Berwick hated Chillingworth. When there he felt himself to be the unwelcome guest of the man who had built the huge place, and whose personality it seemed to express and to perpetuate, as houses so often do the personality of their builders. The creator of Chillingworth had been an acute early Victorian manufacturer, a worthy man according to his lights, and a pillar of the Manchester School. He had taken fortune at the flood, and his late marriage to a woman of slightly better birth and breeding than his own had produced the sickly, refined daughter whom Berwick had married.

Chillingworth seemed plastered with money. Every room bore evidence of lavish expenditure; money spent on furniture, on pictures, on useless ornaments, during a period of our history when beauty seemed wholly in eclipse; and this was all the more pitiable because the house was gloriously placed on a spur of the down, and the views from its windows rivalled those of Chancton Priory.
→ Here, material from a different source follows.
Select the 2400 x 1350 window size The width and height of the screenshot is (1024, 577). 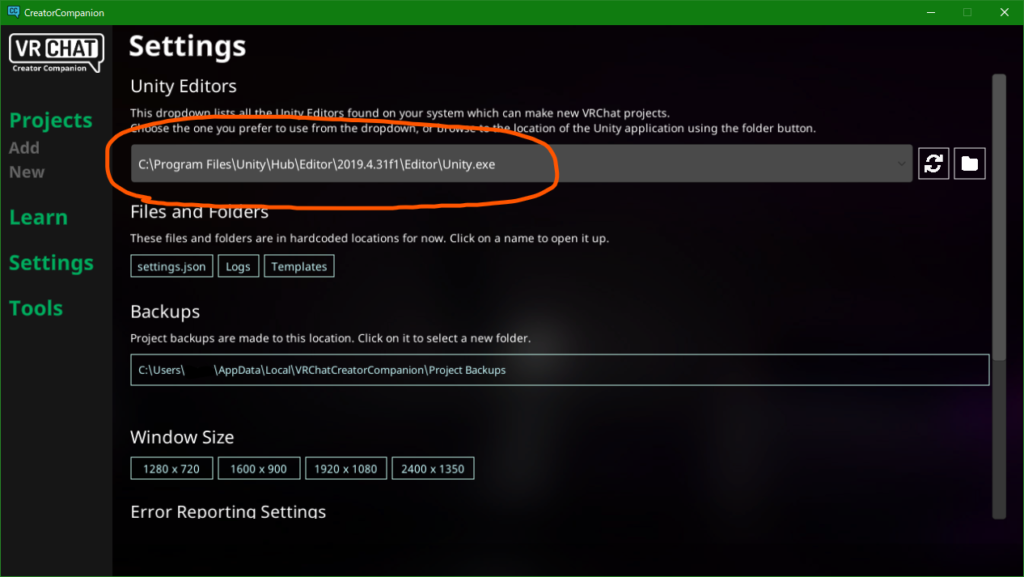pyautogui.click(x=432, y=469)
Even had Berwick wished to do so, he could not have made any serious alterations to the place, for the trustees of his marriage settlement were the very people, distant relatives of his wife's, whose children would benefit were he to forfeit his life interest in her fortune. To these people Chillingworth spelt perfection, and was a treasure-house of beautiful, because costly, objects of art. Occasionally, perhaps once in two years, its present owner would fill the great mansion for a few weeks with men and women—political acquaintances and their wives—to whom an invitation to James Berwick's Sussex estate gave pleasure, but otherwise he was little there, and the neighbourhood had long since left off wondering and exclaiming at his preference for Chancton Priory.


"If Miss Berwick sends over for a carriage, the French brougham which was used last night is not to go."
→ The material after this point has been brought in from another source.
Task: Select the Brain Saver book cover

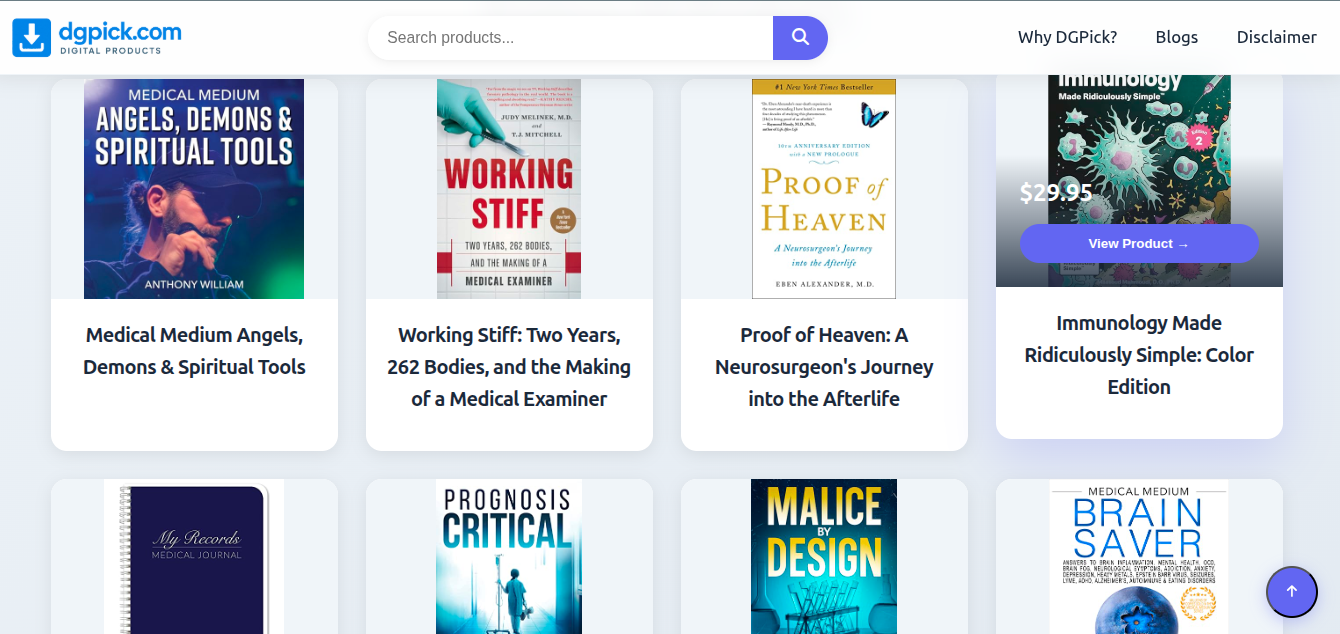Action: pyautogui.click(x=1139, y=557)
"Very good, Sir." And then, after a short pause, "Anything wrong with the carriage, Sir?"

"No. By the way, it may be required at Chancton. I have told Madame Sampiero that she may have the use of it for the lady who is staying there. Where's Dean?"

Berwick, haggard-looking, and evidently in a mood which his servants knew and dreaded, was looking sharply round the stable yard. If he, the master, was up and about by nine o'clock, the morning after the Halnakeham Castle ball, then surely his coachman could be the same.

"Dean's in trouble, Sir. He will be sending to ask if you can spare him to-day. Wife was taken ill last night, babby dead."

The laconic words struck Berwick with a curious chill, and served to rouse him from his self-absorption. He was fond of Dean. The man had been with him for many years. They were the same age,—Berwick could remember him as a stolid Chancton child—and he had only been married about a year, after one of those long, faithful engagements common in those parts. Heavens! If Dean felt for his wife a tenth of what he, Berwick, felt for Barbara Rebell, what must not the man have gone through that night—that early morning?

Muttering some expression of concern, he turned and went off into the house, there to consult with the housekeeper as to the sending of practical relief to the stricken household, and to write a note telling Dean he could be absent for as long as he wished.